Another example of such a program is PreviewSoft's VBox. Vbox utillizes both encryption and anti-debugging in it's scheme. Traditional checksums are applied to avoid patching. Anti-SoftIce code is implemented as well. However the implementation lacks the fundamental trickiness which assures the integrity. While the best program of it's type Vbox doesn't even manage to defeat simple a simple application debugger. Unload SoftIce, take the Borland debugger and you'll now be able to debug it with minimal caution needed. To make it even worse Vbox doesn't implement any strategy against the generic unpacking tools avaible today.

  In old times floppy disks where used as keys. These days are here again -except now CD's are being used as the key. A general problem that all the various protections in this category suffer is that it's hardware dependant. It doesn't work on all drives and it surely isn't ensured to work on future CD-rom drives. The protection works thru a so called watermark code on the CD which is read and compared to the CD which served as master. This insures that only copies off the original glass-master will run.

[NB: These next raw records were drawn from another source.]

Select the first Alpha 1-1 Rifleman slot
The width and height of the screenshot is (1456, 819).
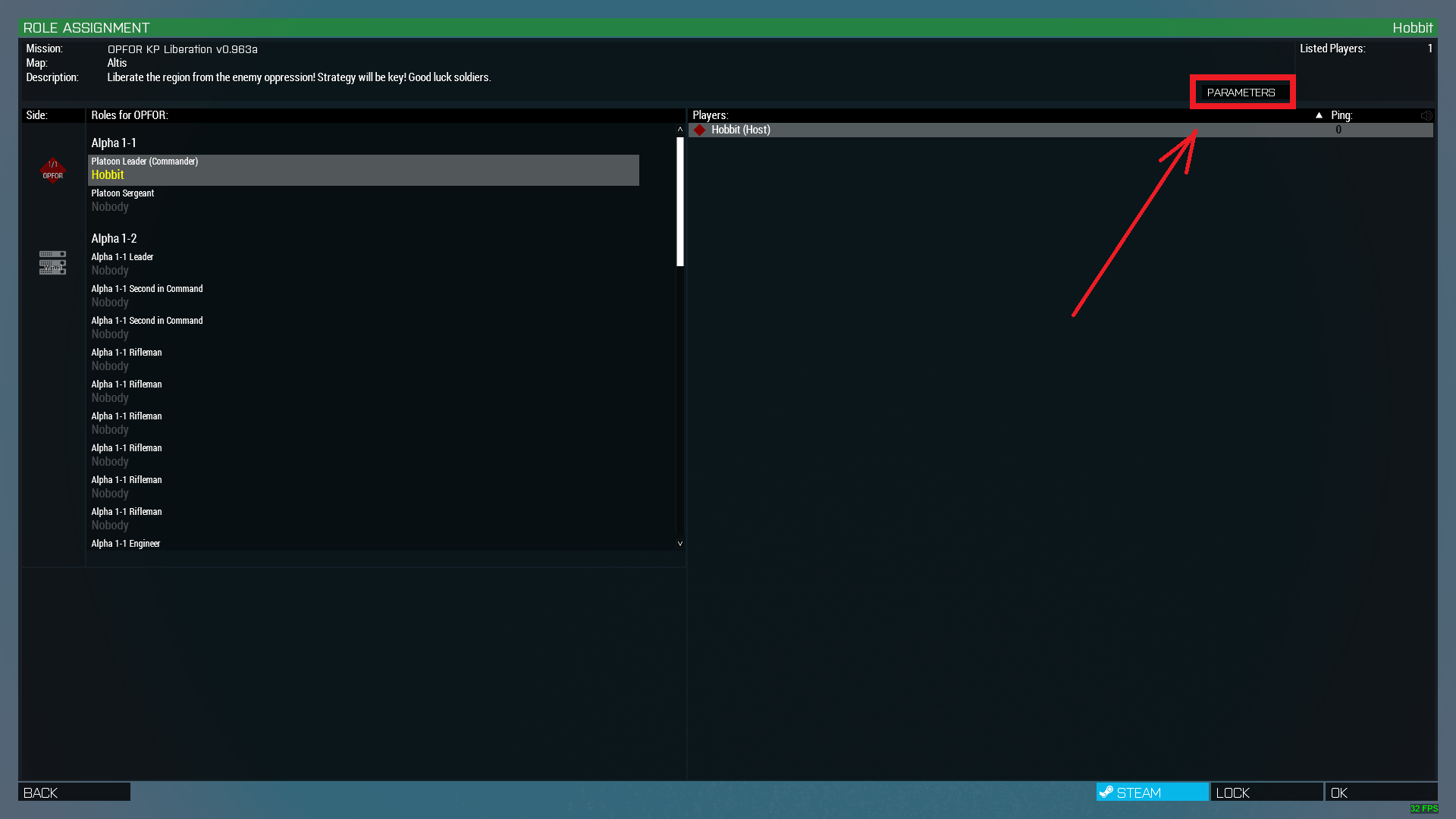coord(363,359)
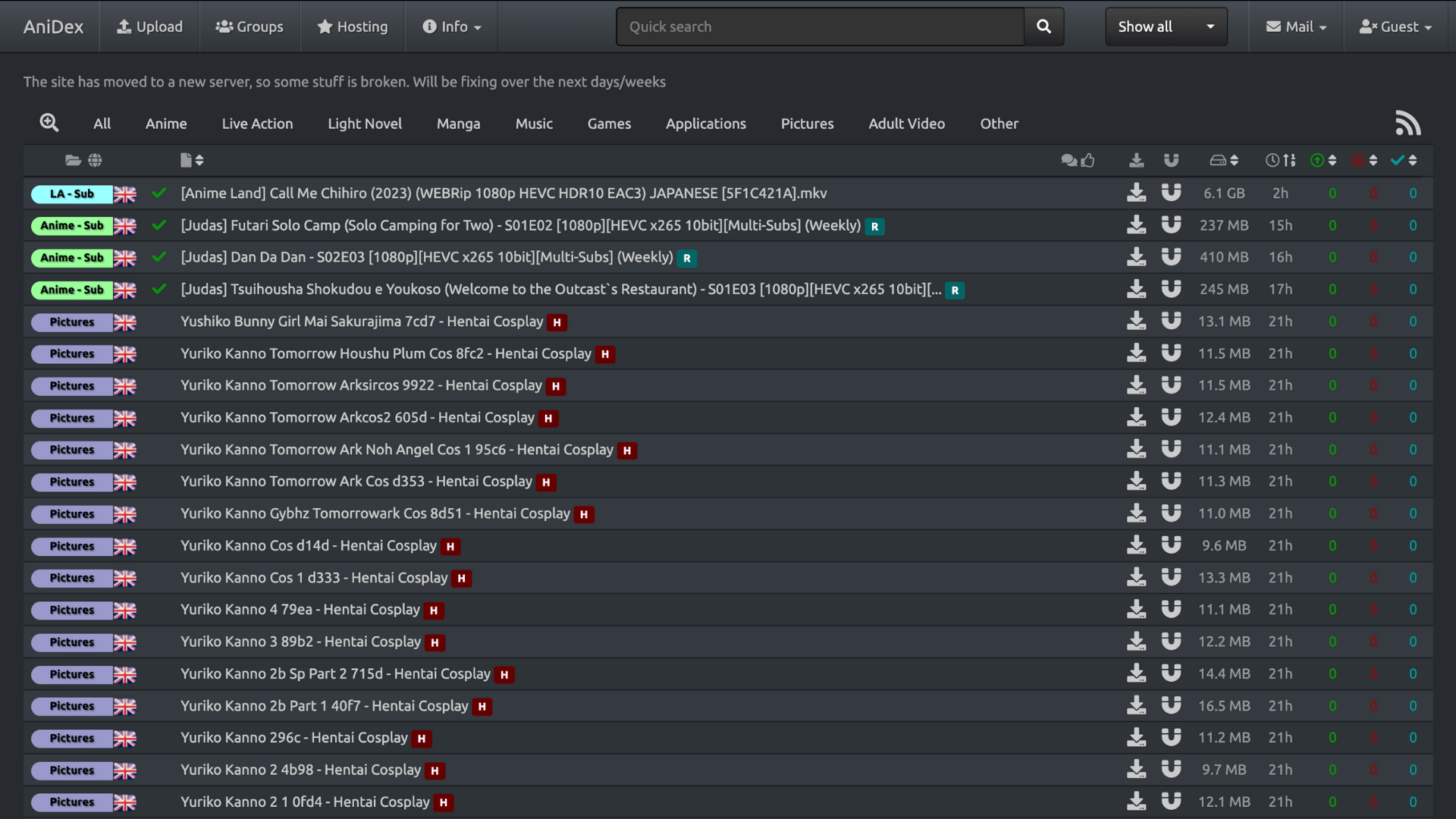Open the Info dropdown in navbar
This screenshot has height=819, width=1456.
[x=452, y=27]
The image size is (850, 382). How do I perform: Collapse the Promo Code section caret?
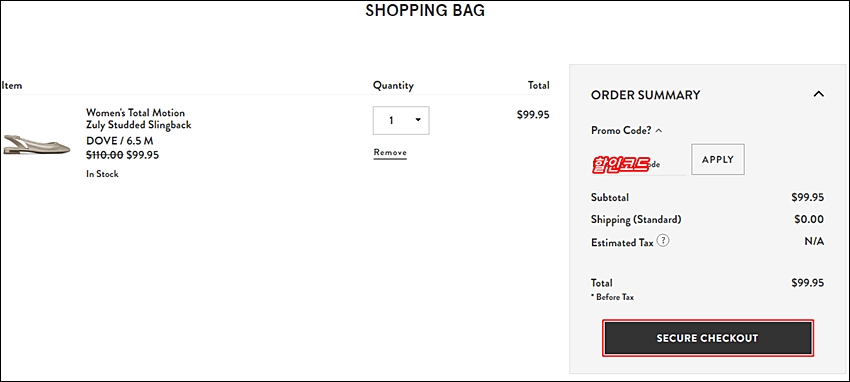tap(659, 131)
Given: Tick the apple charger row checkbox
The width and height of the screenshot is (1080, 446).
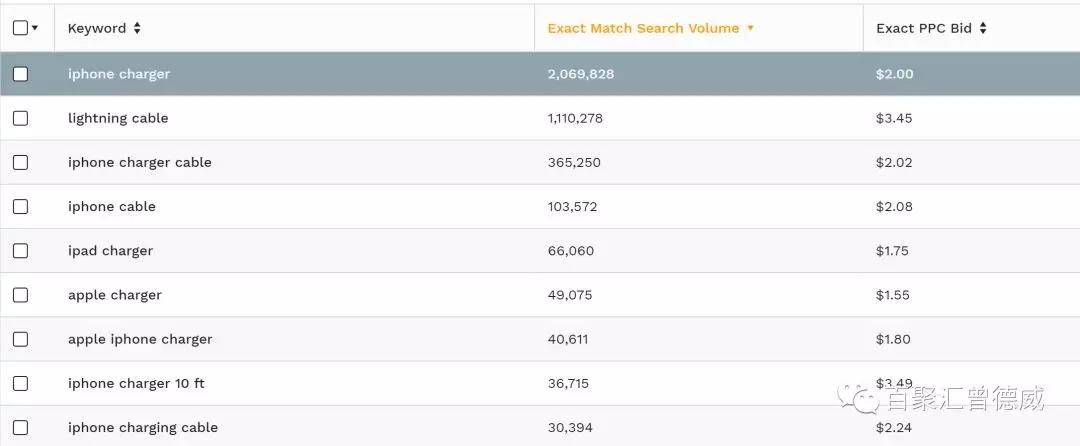Looking at the screenshot, I should click(20, 295).
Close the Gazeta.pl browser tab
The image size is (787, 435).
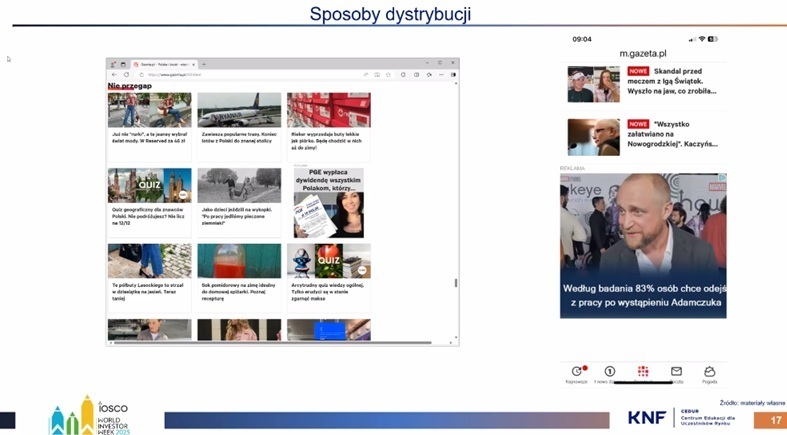tap(192, 63)
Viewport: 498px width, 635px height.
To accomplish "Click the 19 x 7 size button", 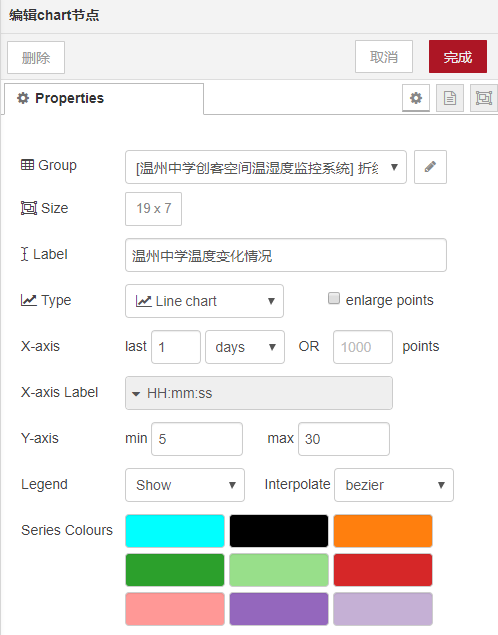I will click(153, 209).
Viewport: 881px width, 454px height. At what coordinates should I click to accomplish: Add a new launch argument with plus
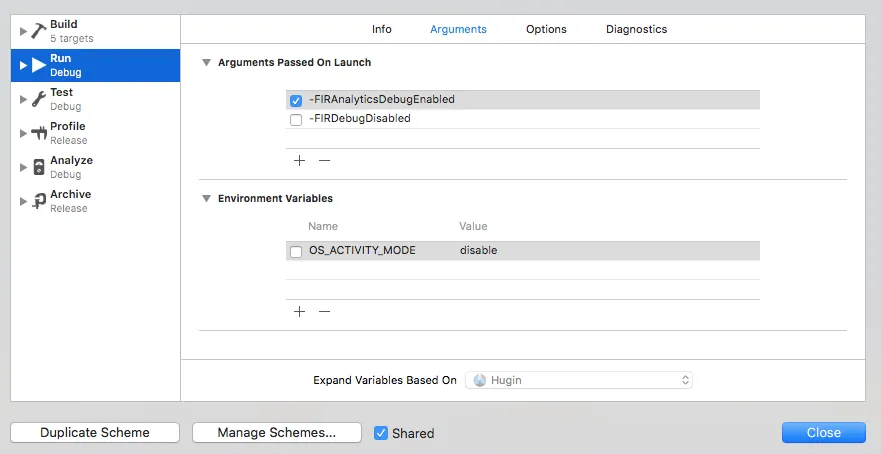[x=299, y=160]
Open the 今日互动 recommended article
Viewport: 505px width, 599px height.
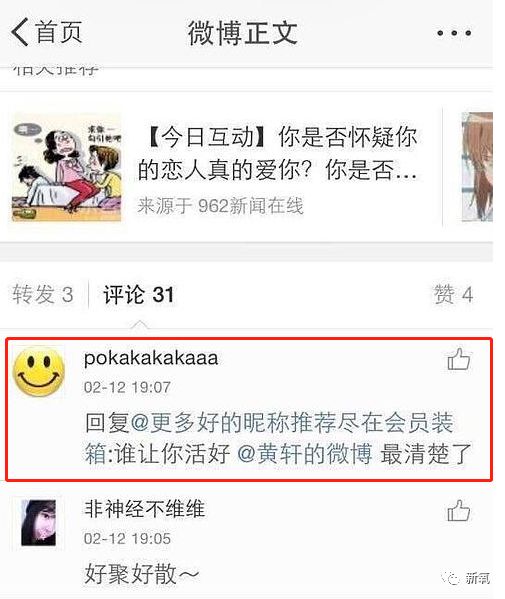(277, 153)
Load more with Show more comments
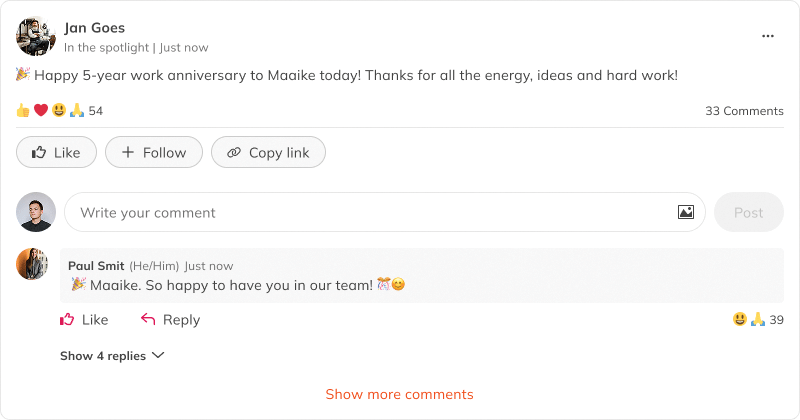The image size is (800, 420). coord(399,394)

  C-Dilla is one such protection. C-dilla uses a lot of handwritten assembly anti-debugging code and encryption. The protection is a 2-stage RTE type protection. One program loads the original but encrypted program with CreateProcessA, suspended. Then a check if the correct CD is in the drive is applied and if so the mother program will decrypt it's child using the WriteProcess/ReadProcess api's. This idea is very good. Anti-SoftIce code is thrown on top and imports of the original file are mangled in an effective way. But unfortunately the anti-softice code doesn't prevent a skilled cracker from cracking it. Especially not when other debuggers exists. Infact it was cracked in less than 6 hours by an anonymous cracker.

TTR's DiscGuard is another of these protections.This protection utillizes some innovative anti-softice tricks but never-the-less fails miserably because of the implementation of these tricks. Infact I know of a person who took this protection appart and cracked it in less than 4 hours without the original CD!

LinkData's CD-Cops is the first (I believe) of these systems. It utillizes a lot of handwritten 16-bit ASM code to prevent debugging and it's quite successful and very well implemented... or so it seems... I've known a lot of crackers who surrendered to this protection however when push comes to shove it's still not that good... If a good cracker where really determined it's my opinion that it would last less than 48 hours before he broke it. The downside to this package is it's price.

In otherwords what you get for your money is: Protection against the most common friendly swapping but little or no protection against real crackers. And as an added bonus potential compatabillity problems with present and future hard/software. It's my humble opion that if you seek protections against crackers you stop and think it over once more before buying a standard package.